Analyse | Der Konzern sieht den Prüfsektor im Vorteil. Die Zeit für Zukäufe ist eher schwierig.

Der Umsatzrückgang des Prüfkonzerns SGS (SGSN 2'805.00 +0.65%) im ersten Halbjahr überrascht nicht, auch nicht in seiner Deutlichkeit. Ab Juni hat sich der Geschäftsgang jedoch verbessert, wie CEO Frankie Ng an einer Telefonkonferenz sagte. Ohne einen erneuten pandemiebedingten Rückschlag erwartet er eine bessere zweite Jahreshälfte. Um wie viel mag er wegen der immer noch bestehenden Unsicherheiten nicht schätzen. Generell habe die Bedeutung der Test-, Inspektions- und Zertifikationsbranche (TIC-Sektor) zugenommen. Im Semesterbericht gibt es neben dem Umsatzminus von 20,7% auf 2,65 Mrd. Fr. auch zuversichtlich stimmende Hinweise: die starke Cashflow-Entwicklung und der im Vergleich zum Umsatz moderate Margenrückgang (vgl. Tabelle). Die SGS-Aktien eröffneten am Dienstag klar fester, gaben den Gewinn im Tagesverlauf aber ab. Vom Umsatzeinbruch waren alle Geschäftsfelder betroffen: Besonders deutlich ist das Minus im Bereich Öl, Gas und Chemikalien ausgefallen (–34% in Lokalwährungen), aber auch im Industriesektor (–20%) blieb SGS weit hinter den Vorjahreszahlen zurück. Eher moderat war der Umsatzrückgang dagegen im Bereich Landwirtschaft und Nahrungsmittel (–7%) und im Sektor Konsumgüter und Detailhandel (–4%). Die beiden Segmente sollen gemäss CEO Ng auch im zweiten Halbjahr überdurchschnittlich abschneiden.

Effizienzprogramm hilft

Dank Kostendisziplin und der bereits vor der Pandemie ergriffenen Restrukturierungsmassnahmen ist es SGS gelungen, den Rückgang der Ertragskraft zu begrenzen.
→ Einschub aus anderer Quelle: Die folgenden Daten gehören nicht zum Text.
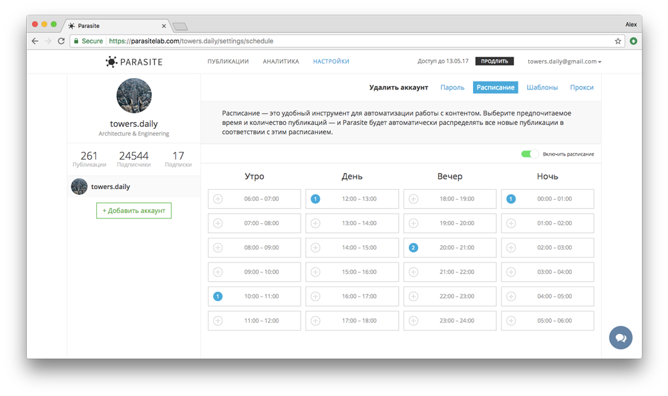Open the Alex browser profile menu
This screenshot has width=668, height=396.
[x=631, y=25]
Die operative Marge sank von 14,5 auf 12,5%. Das Margenziel 2020 von 17% kann nicht mehr erreicht werden. Finanzchef Dominik de Daniel ergänzte, dass SGS das Ziel ohne Covid-19 erreicht hätte. «Ich sehe keinen Grund, mittelfristig nicht dorthin zu kommen», ergänzte er. Er habe «ermutigende Anzeichen», dass der Abstand zum Vorjahreswert per Ende Dezember «deutlich geringer» sein werde als die 200 Basispunkte per Ende Juni.
Grund für das im Verhältnis zum Umsatz bessere Abschneiden sind die letztes Jahr initiierten Massnahmen zur Effizienzsteigerung. Sie verbesserten die Profitabilität um 90 Mio. Fr. Unter dem Strich blieb ein deutlich geringerer Gewinn, da neben dem schwächeren Geschäft auch ein Verkaufserlös aus dem Vorjahr wegfiel. Trotz aller Widrigkeiten war das Unternehmen imstande, in den ersten sechs Monaten einen höheren betrieblichen und auch mehr freien Cashflow zu erarbeiten. Die Basis für die Zahlung einer soliden Dividende ist dadurch gelegt. Angaben dazu blieben an der Telefonkonferenz allerdings aus.

Kurspotenzial intakt

Für die Zeit nach der Pandemie ist SGS zuversichtlich. Der CEO nannte als Beispiel für neue Geschäftsmöglichkeiten eine Vereinbarung mit dem Pharmakonzern AstraZeneca. SGS übernimmt die Qualitätskontrolle und Testanalysen zur Entwicklung eines Covid-19-Impfstoffs in Schottland. Nach Akquisitionen wird weiterhin Ausschau gehalten. «Die Pipeline für Zukäufe ist intakt, das Tempo allerdings verhalten», sagte Frankie Ng. Bis Ende Jahr könnten aber weitere Abschlüsse zu den bisher zwei in diesem Jahr dazukommen. Die Investoren sind über die SGS-Aktien nicht ganz einer Meinung. Die Titel haben in den letzten Wochen Boden gutgemacht, den Rückstand auf den Swiss Market Index aber noch nicht aufgeholt. Langfristig ist das Kurspotenzial der nicht übertrieben bewerteten Valoren intakt.